It is actually mixed up, so not an easy task.

The Powered Explicit Guidance algorithm is an iterative system, and I simplified it a bit to make it easier to be programmed. The original algorithm finds out by itself the cutoff conditions (altitude, tangential speed and vertical speed) by continuos iterations, and solves the system finding the pitch angle to reach that target. But this was not always as accurate as it could be if you fix by yourself the target conditions (example cutoff at perialtitude). So I simplified it a bit introducing a simple scheme of decision based on the input parameters which find at the origin the target parameters and then solves the system to find pitch angle.

So parameters that influence the trajectory are:
from a positioning point of view:
- vertical speed
- tangential speed
- altitude
from a vehicle point of view:
- acceleration capacity and time of it, so basically:
- Weight, fuel weight, thrust power

I recommend to google for Powered Explicit Guidance and read some articles about it, the math behind it is not immediate, but the concept can be understood easily.

 

[Pipcard]

If it is possible, can you please tell me how you calibrated your ascent program?

 

[fred18]

If it is possible, can you please tell me how you calibrated your ascent program?

Well for the Jarvis I had an open loop first part of the ascent (up to 35 km of altitude) which was done at constant vertical acceleration, and after that there was the PEG algorithm starting to work. It was mostly a matter of getting the right vertical acceleration for the first part, but now that I found the complete PEG solution it's not the way I would recommend anymore.

I suggest you to download Multistage2015 and check the peg.cpp file, where the algorithm is contained. I think it can be plugged into your project, since it is already working with multistage2015 that is an highly generical module.

 

[Loru]

No wonder Themis-A uses an MFD for launch control...

Idea behind it wasn't HUD or additional info to be displayed there but ability to launch vehicle from payload's POV or ground station and provide rudimentarty telemetry back to controlling MFD.

 

[Pipcard]

That is exactly the same issue I encountered when coding the various type of jarvis. I solved it with the general guidance solution of MS2015.
The problem was the multistage peg algorithm that still wasn't perfect at that time.

Basically the first stage pitches down too much and gives you not enough vertical speed but too much horizontal speed. Then the second stage tries to correct the vertical energy but of course a big correction if not properly dampened result in big oscillations. My suggestion is to work on the first stage guidance, especially its final states.

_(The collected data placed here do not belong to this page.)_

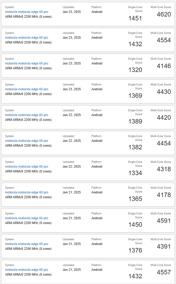Click the multi-core score value 4146
Viewport: 176px width, 284px height.
click(x=164, y=66)
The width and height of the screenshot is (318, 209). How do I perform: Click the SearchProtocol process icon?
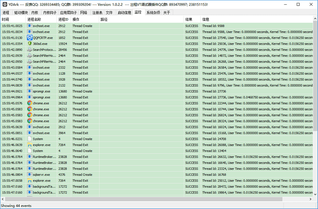point(29,49)

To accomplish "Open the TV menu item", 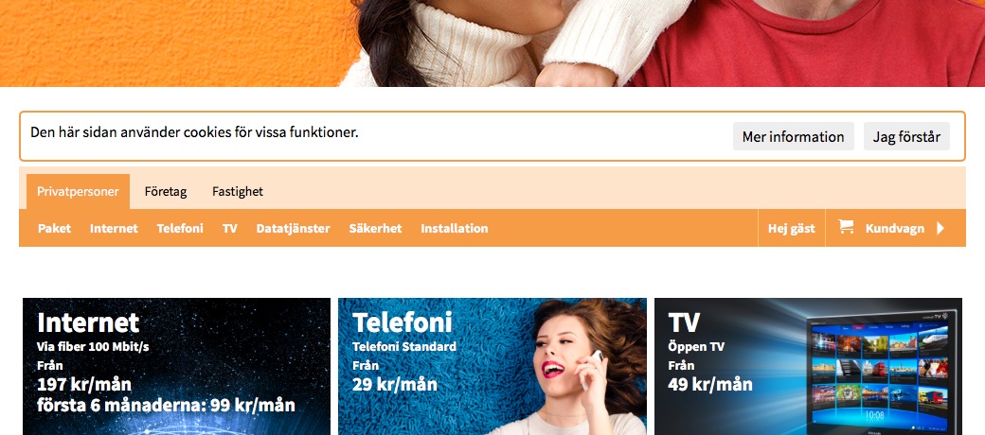I will [x=230, y=228].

If you don't know where to start post the code and I'll try to help there.

edit: could you try to launch from an higher latitude with the same small difference? something like 45 deg with 45.2 inclination and tell me if it gets there?

I still don't quite understand how the algorithms work, but from my understanding, the F9R guidance autopilot tries to pitch the rocket after reaching a certain altitude (30 km) so that the rocket reaches a certain specified apogee (default of 135 km) as soon as the first stage runs out of propellant; changing these variables doesn't seem to solve the problem of the first stage pitching down too much.

Most of the F9R ascent functions seem to be like a generic algorithm, so I keep thinking that there has to be some variables that you can change in order to calibrate the pitch profile. So far, I still have no clue.

The reason I am not sure about the "general guidance solution" (which I am also not sure how to implement in my add-on, due to potential incompatibilities with variables) is I don't know if it would work with a boost-back first stage.

 

[fred18]

Idea behind it wasn't HUD or additional info to be displayed there but ability to launch vehicle from payload's POV or ground station and provide rudimentarty telemetry back to controlling MFD.

That is the very same idea behind MS2015 MFD.

I still don't quite understand how the algorithms work, but from my understanding, the F9R guidance autopilot tries to pitch the rocket after reaching a certain altitude (30 km) so that the rocket reaches a certain specified apogee (default of 135 km) as soon as the first stage runs out of propellant; changing these variables doesn't seem to solve the problem of the first stage pitching down too much.

Most of the F9R ascent functions seem to be like a generic algorithm, so I keep thinking that there has to be some variables that you can change in order to calibrate the pitch profile. So far, I still have no clue.

The reason I am not sure about the "general guidance solution" (which I am also not sure how to implement in my add-on, due to potential incompatibilities with variables) is I don't know if it would work with a boost-back first stage.

Well I have to ask I small question, forgive me for this, I don't want to advertise my addon, but have you tried to implement this in ms2015?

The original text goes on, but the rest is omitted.